Cores still are not talking to each other. I tried adding `-mpi_tracer_to_file proc` at the end, and `-mpi_tracer_to_file log` or `-mpi_tracer_to_file log.out`( after creating a log.out file), but I'm pretty clueless what I'm doing. Each time it resulted in an error getting thrown, and a `log.out_0` file was created after specifying -mpi_tracer_to_file proc, but the program quit due to errors. The error was "The OpenFabrics (openib) BTL failed to initialize while trying to allocate some locked memory..."
Do I need to add more than just `-mpi_tracer_to_file proc` at the end of my command, or am I doing something wrong?
-mpi_tracer_to_file is diagnostic, not a repair. The fact that only file 0 ever gets created is a solid confirmation you are running independent processes, not linked together by MPI.
Your mpirun command there makes no suggestion of how many processors should be used. I haven't run bare MPI in several years but I think the argument was -np #, where # is the number of processors? When you say you had 100 processes running - where was the 100?

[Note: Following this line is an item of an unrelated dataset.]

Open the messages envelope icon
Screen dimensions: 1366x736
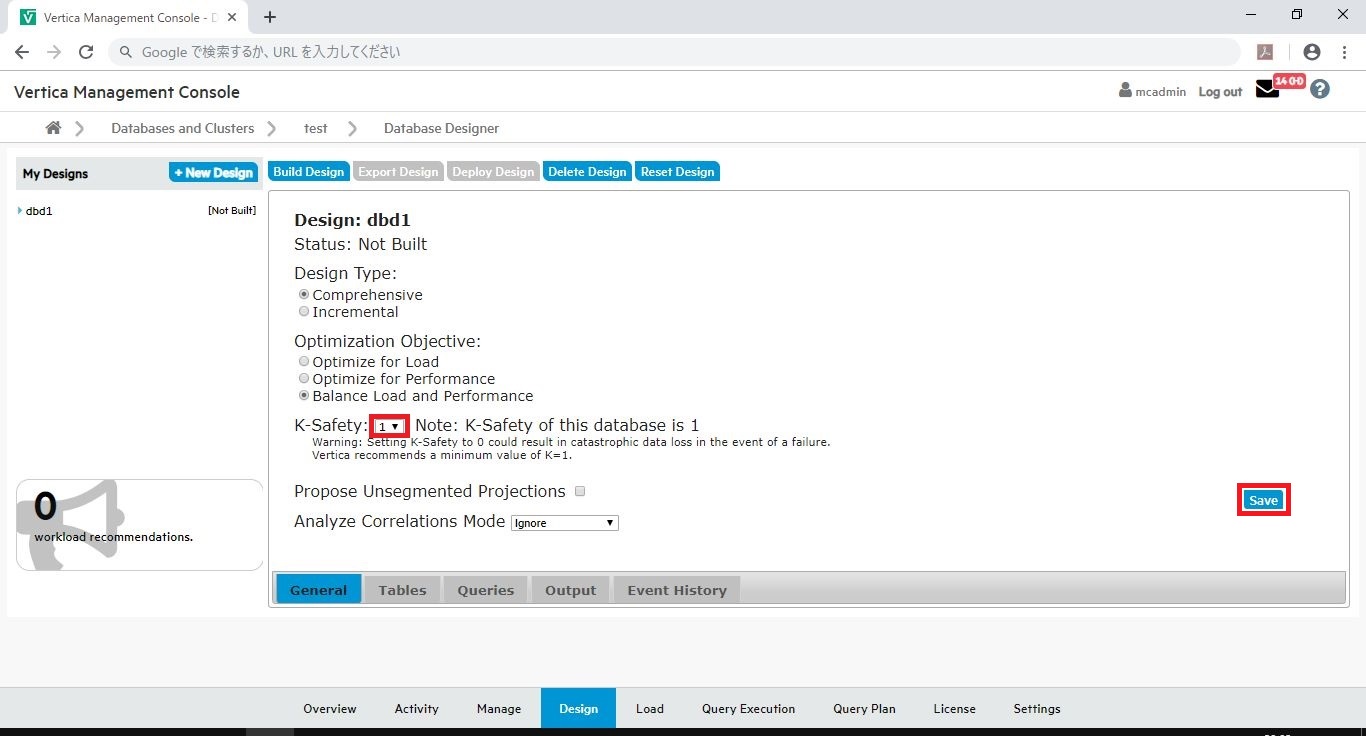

Thank you for the continued guidance! I now tried to include -np 28 in the command after mpirun.
PATH/mpich/3.1.4/bin/mpirun -np 28 PATH/rosetta_src_2018.09.60072_bundle/main/source/bin/rosetta_scripts.mpi.linuxgccrelease @design.options -parser:protocol design.xml -out:suffix _design -scorefile design.fasc
Still the same issue.
The 100 processes is protocol-specific, so I am specifying to build 100 models in the single-state design design.options protocol. That is in the nstruct line. It is now modified to 10 for the time being.
I let this sit over the weekend to see if I'd have a brilliant idea but I didn't. I think your "MPI" code isn't compiled in MPI, or something similar. I don't currently have access to a machine on which to run a few MPI test jobs to try to replicate the behavior.
1) You could try recompiling it yourself? I think you said someone else compiled it?
2) post a sample log snippet with and without mpi_tracer_to_file. I just want to see where the processor ID number is on the tracer line and confirm it's always 0.
3) for playing with mpirun / mpiexec - try running the non-MPI executable within those, and try running the MPI executable without them. Try running with bad flags to rosetta or to mpirun. The goal is to force some more errors. My usual way out of this kind of hole is to run something that should fail and then track down why it fails-to-fail.